**What is needed**. An exact repeat is needed of the lines from the one with "Where should I" through the last line of the data below. Please omit the pictures.

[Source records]
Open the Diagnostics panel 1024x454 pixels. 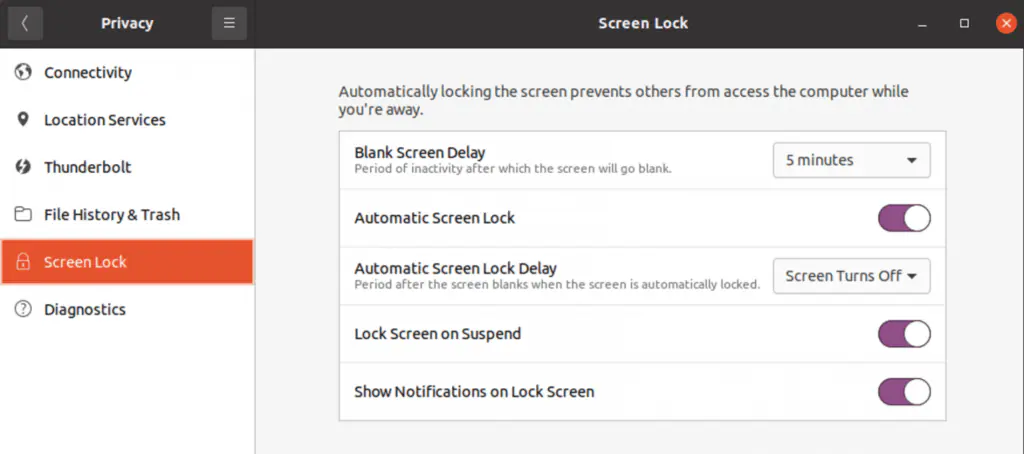85,310
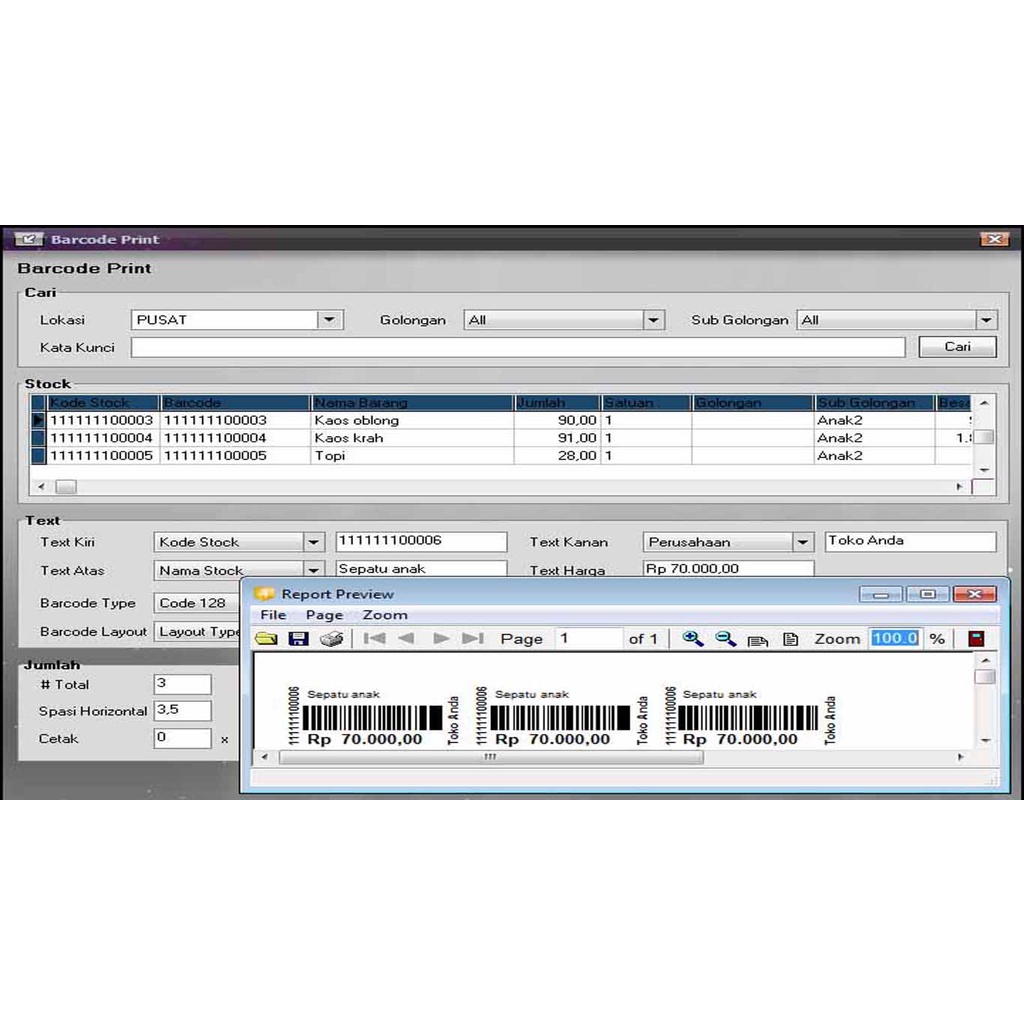This screenshot has height=1024, width=1024.
Task: Zoom out with the magnifier minus icon
Action: point(726,639)
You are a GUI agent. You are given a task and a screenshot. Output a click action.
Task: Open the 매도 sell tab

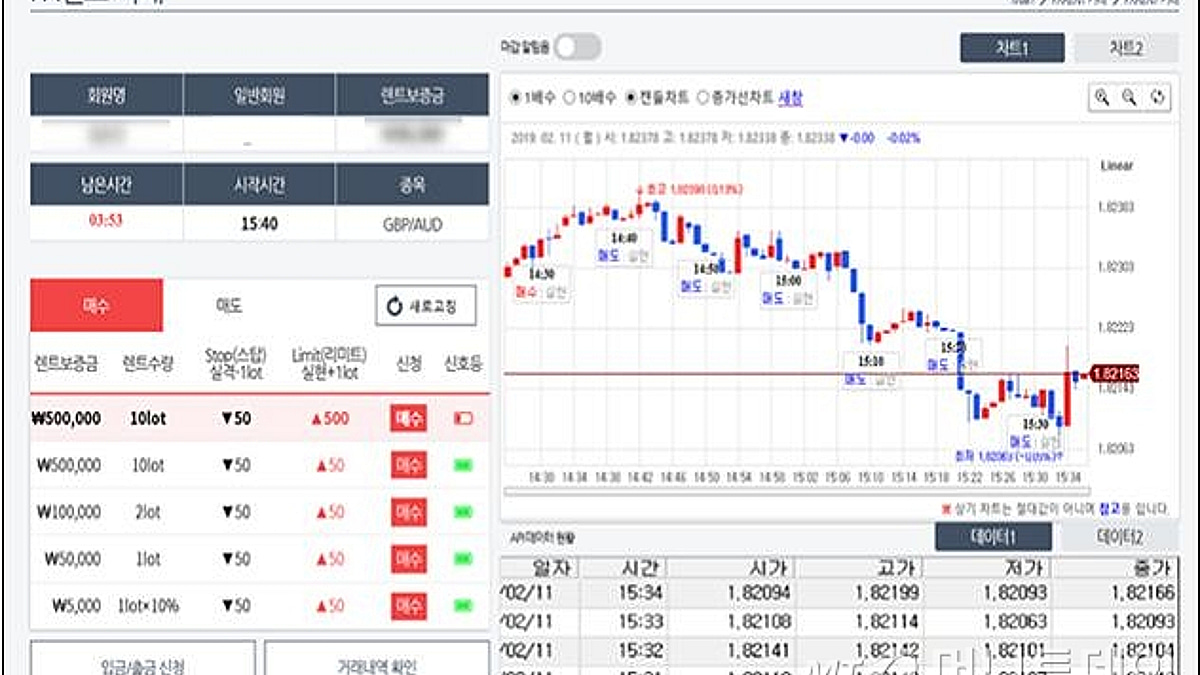coord(229,305)
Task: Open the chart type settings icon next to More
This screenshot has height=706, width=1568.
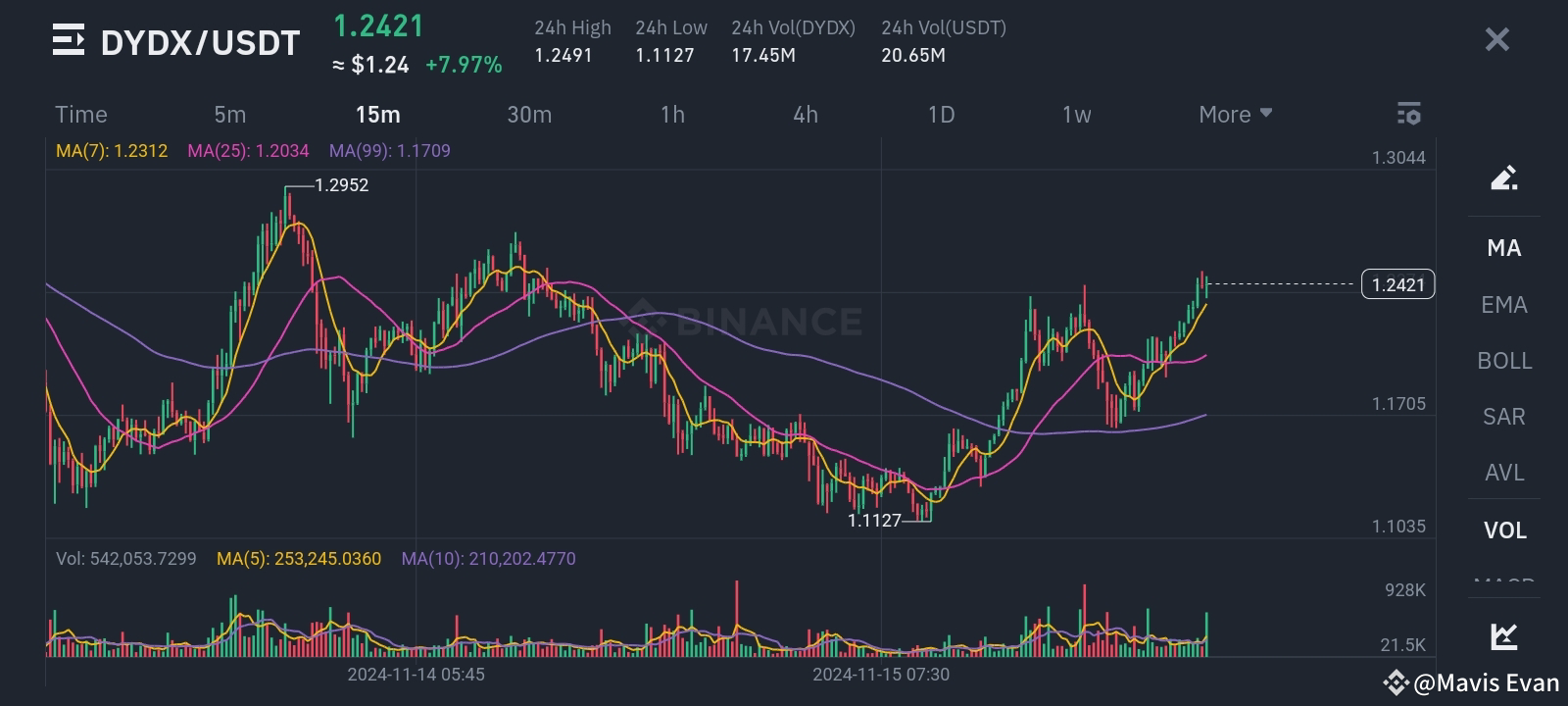Action: 1409,114
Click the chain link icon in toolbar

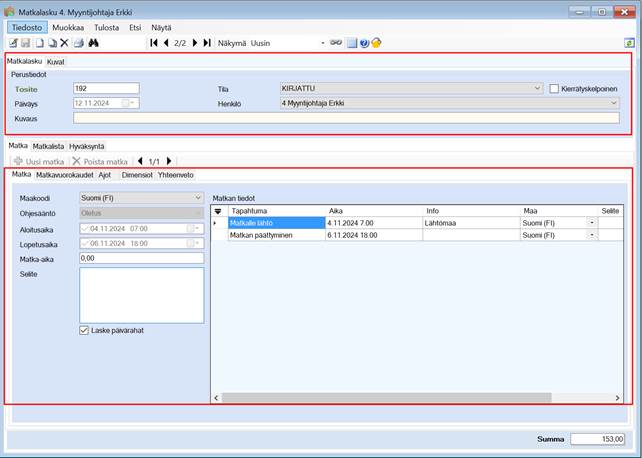click(x=337, y=44)
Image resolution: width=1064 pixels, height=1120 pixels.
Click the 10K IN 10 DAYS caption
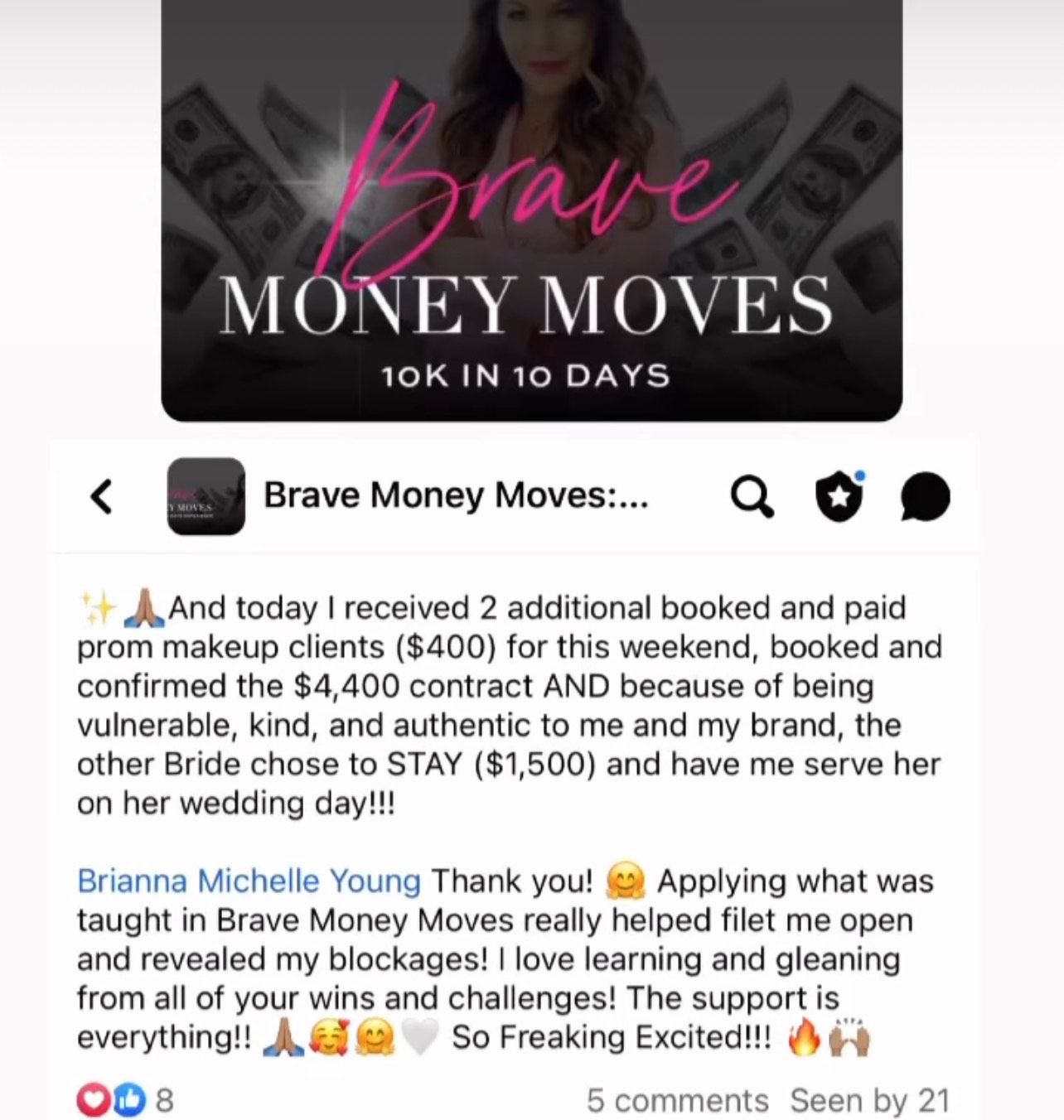pos(526,376)
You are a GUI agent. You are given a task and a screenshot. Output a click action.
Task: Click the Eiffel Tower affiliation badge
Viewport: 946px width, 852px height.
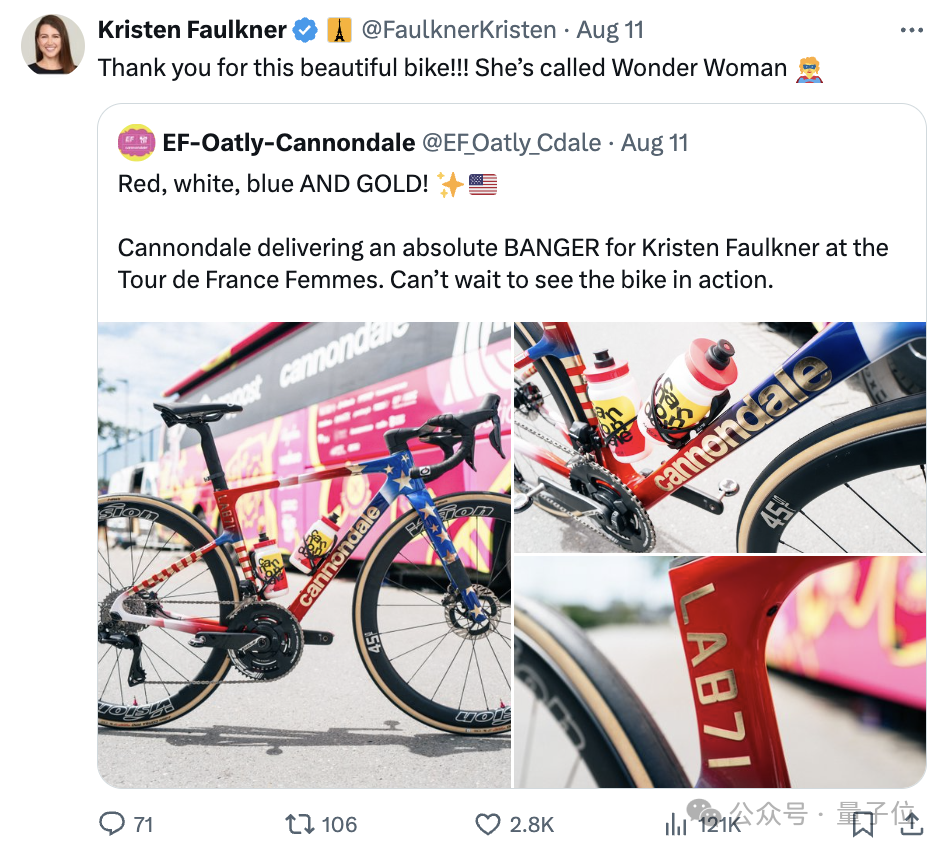click(x=339, y=31)
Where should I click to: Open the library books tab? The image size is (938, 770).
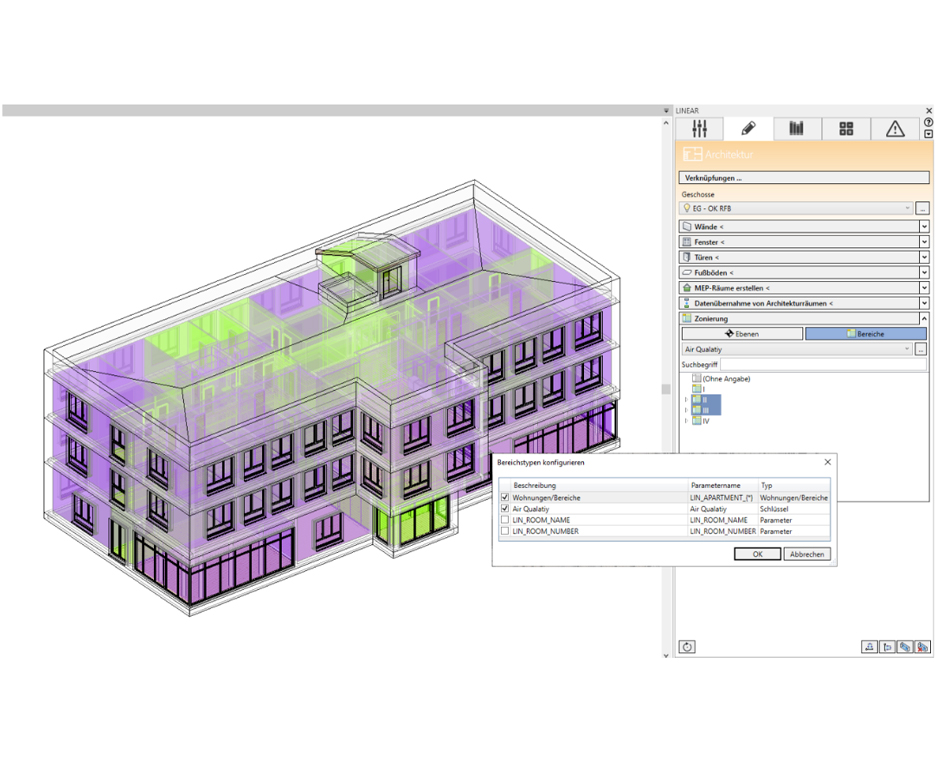pyautogui.click(x=796, y=129)
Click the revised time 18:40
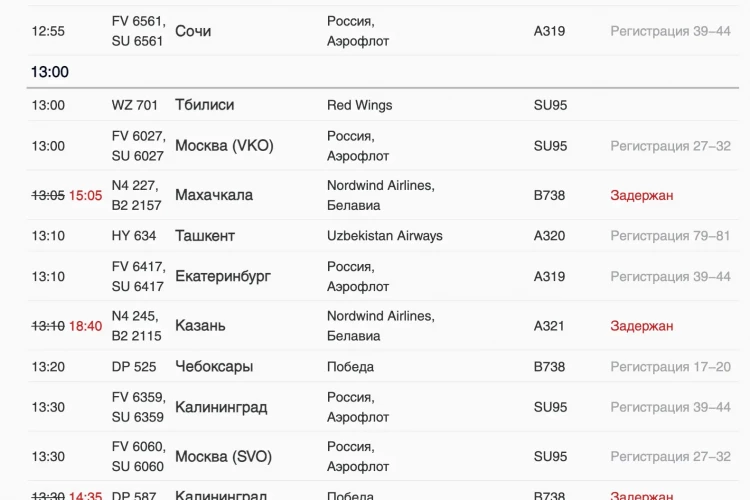 coord(86,326)
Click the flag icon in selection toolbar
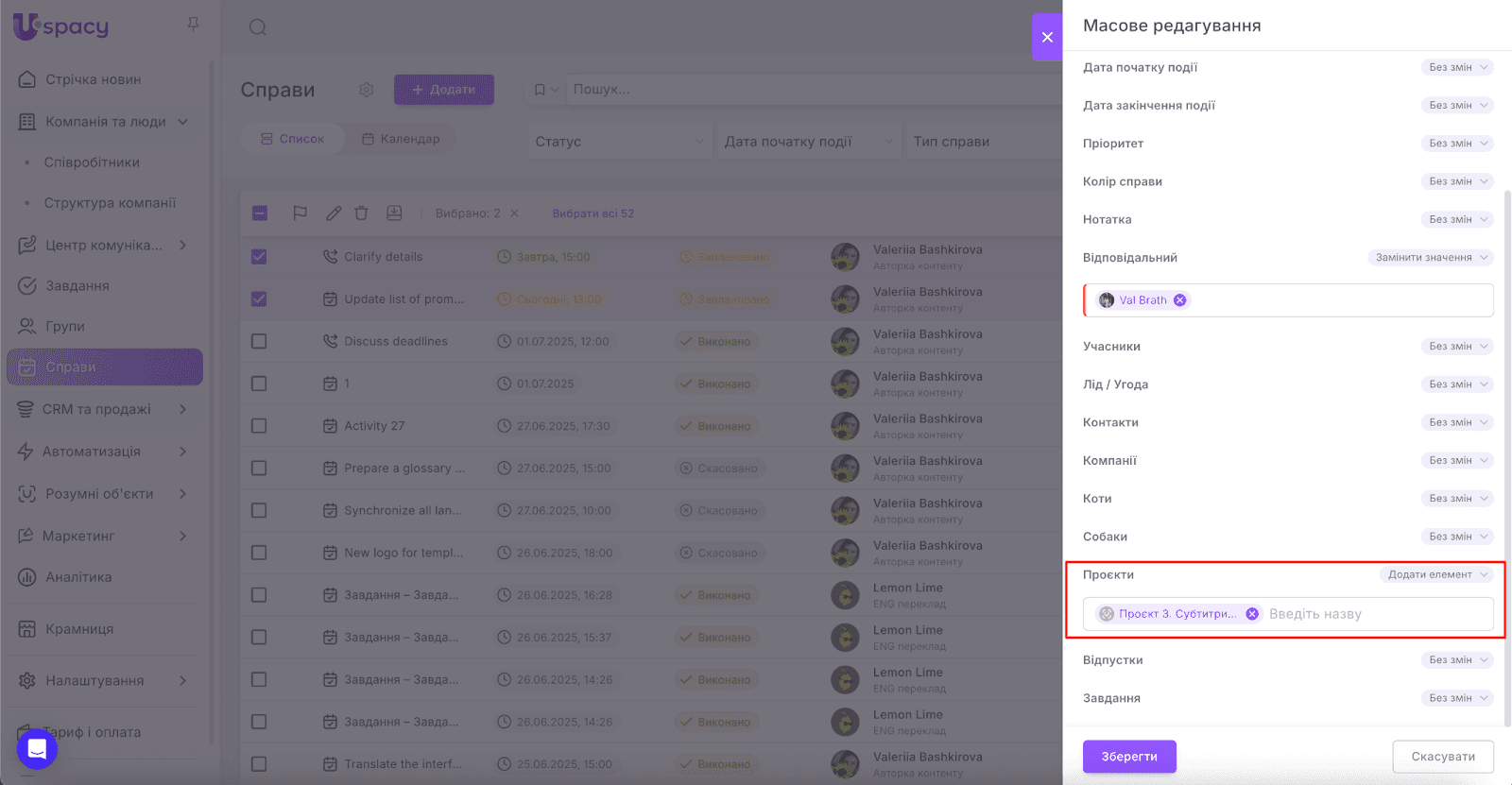Image resolution: width=1512 pixels, height=785 pixels. (x=300, y=213)
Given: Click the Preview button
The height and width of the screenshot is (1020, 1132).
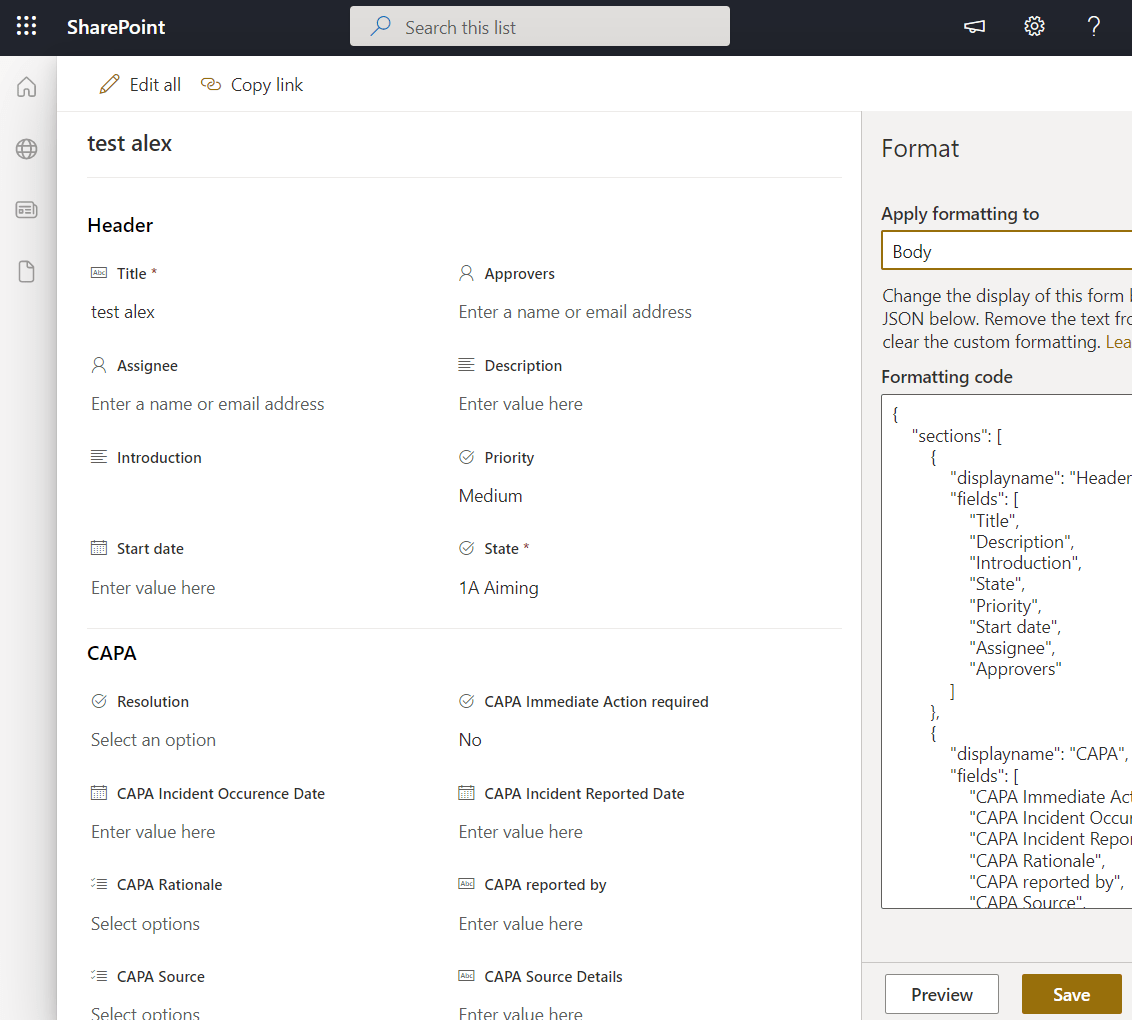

**Written solution**.
Where should I click to: Open the library books tab? The image size is (938, 770).
pyautogui.click(x=796, y=129)
Click the revised time 18:40
 coord(86,326)
Click the flag icon in selection toolbar
Image resolution: width=1512 pixels, height=785 pixels. (x=300, y=213)
Given: Click the Preview button
The height and width of the screenshot is (1020, 1132).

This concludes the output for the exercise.